El poeta, ensayista y crítico, Óscar Hahn fue galardonado hoy con el Premio Nacional de Literatura 2012 de Chile, por un jurado que presidió el ministro de Educación chileno, Harald Beyer, quien informó que la decisión fue "unánime".

Hahn, un profesor de castellano de 74 años, quien en 2011 se adjudicó el Premio Iberoamericano de Poesía Pablo Neruda, es autor de numerosos libros, entre ellos "Esta rosa negra", "Agua final" (1967) y "Mal de amor" (1981).

"Mal de Amor", publicado en Chile durante la dictadura militar (1973-1990) fue prohibido por el régimen, que incluso mandó a incautar los libros que habían llegado hasta las librerías.

Aunque Hahn dijo hoy en rueda de prensa que "aún no sabe porque razón" la dictadura prohibió el libro, The Washington Post, señaló entonces que "uno de los poemas tenía un verso que, por decisión del Gobierno, era irrespetuoso hacia la Virgen María, y el editor fue notificado de que no podría distribuir el libro".

El nuevo Premio Nacional de Literatura construyó su trayectoria tras un itinerario personal marcado por el encarcelamiento tras el golpe militar, el 11 de septiembre de 1973.

Recuperada su libertad, viajó a estudiar a la Universidad estadounidense de Maryland, donde estuvo hasta 1977, cuando regresa como profesor a la Universidad de Iowa. En esa ciudad vive hasta hoy.

Hahn que editó su primer libro en 1961 y en 2011 "La primera oscuridad", con 40 poemas que pasaban por tópicos como el terremoto de 2010 en Chile, la extinción de la humanidad y el riesgo nuclear dijo hoy "que no hay nada más gratificante que ser reconocido en su propio país".

Hahn, que hasta ahora ha publicado cerca de 30 libros de poemas, varios de ellos traducidos al inglés y alemán, señaló que el premio se lo dedicaba a su madre, una funcionaria del desaparecido Servicio de Seguro Social, alguien que dedicó su vida a la lectura.

"Es una imagen de una persona que estaba leyendo siempre, todo el tiempo", enfatizó el poeta.

Respecto de la importancia de la literatura en los tiempos actuales, Hahn dijo que "la literatura misma no puede cambiar el mundo en el sentido pragmático del término, pero si puede cambiar la conciencia de las personas".

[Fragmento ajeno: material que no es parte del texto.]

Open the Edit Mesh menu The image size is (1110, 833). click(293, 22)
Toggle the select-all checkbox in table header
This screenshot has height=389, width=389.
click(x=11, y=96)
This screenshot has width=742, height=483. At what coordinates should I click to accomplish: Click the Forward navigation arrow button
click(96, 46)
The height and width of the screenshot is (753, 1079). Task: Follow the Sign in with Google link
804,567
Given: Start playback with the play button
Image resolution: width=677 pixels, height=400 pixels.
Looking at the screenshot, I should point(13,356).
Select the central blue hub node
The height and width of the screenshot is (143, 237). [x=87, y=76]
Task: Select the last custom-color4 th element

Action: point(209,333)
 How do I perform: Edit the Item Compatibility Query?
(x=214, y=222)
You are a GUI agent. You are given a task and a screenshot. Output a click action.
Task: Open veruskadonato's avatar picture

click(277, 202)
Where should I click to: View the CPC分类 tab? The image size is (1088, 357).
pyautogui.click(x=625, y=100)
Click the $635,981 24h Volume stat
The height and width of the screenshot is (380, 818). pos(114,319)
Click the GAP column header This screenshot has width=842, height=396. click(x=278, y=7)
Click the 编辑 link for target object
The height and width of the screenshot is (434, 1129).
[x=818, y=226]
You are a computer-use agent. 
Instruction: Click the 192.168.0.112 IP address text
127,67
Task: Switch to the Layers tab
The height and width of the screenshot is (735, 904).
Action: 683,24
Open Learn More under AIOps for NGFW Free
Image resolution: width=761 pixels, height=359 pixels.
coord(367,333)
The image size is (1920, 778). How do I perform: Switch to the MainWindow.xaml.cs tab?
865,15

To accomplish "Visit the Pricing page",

"Las personas que tienen una conciencia viva y social son las que después se movilizan o movilizan a los demás para que cambien el mundo. En ese sentido la literatura puede conseguir eso", apostilló el poeta chileno, cuyo primer premio lo recibió a los 21 años.

Frente a las movilizaciones multitudinarias que los estudiantes han llevado a cabo en Chile desde mayo del año pasado en demanda de una mejor educación pública, el poeta galardonado dijo que eso demuestra que: "estamos en una sociedad viva, democrática, en que la gente se expresa libremente ante las autoridades".

El jurado, formado por Beyer, el rector de la Universidad de Chile, Víctor Pérez, Jaime Espinoza, rector de la Universidad Metropolitana de Ciencias de la Educación y Maximiano Fernandez, de la Academia Chilena de la Lengua justificó la decisión "por su alta calidad poética, su lenguaje depurado, y la belleza, profundidad y universalidad con la que trata los grandes temas del ser humano".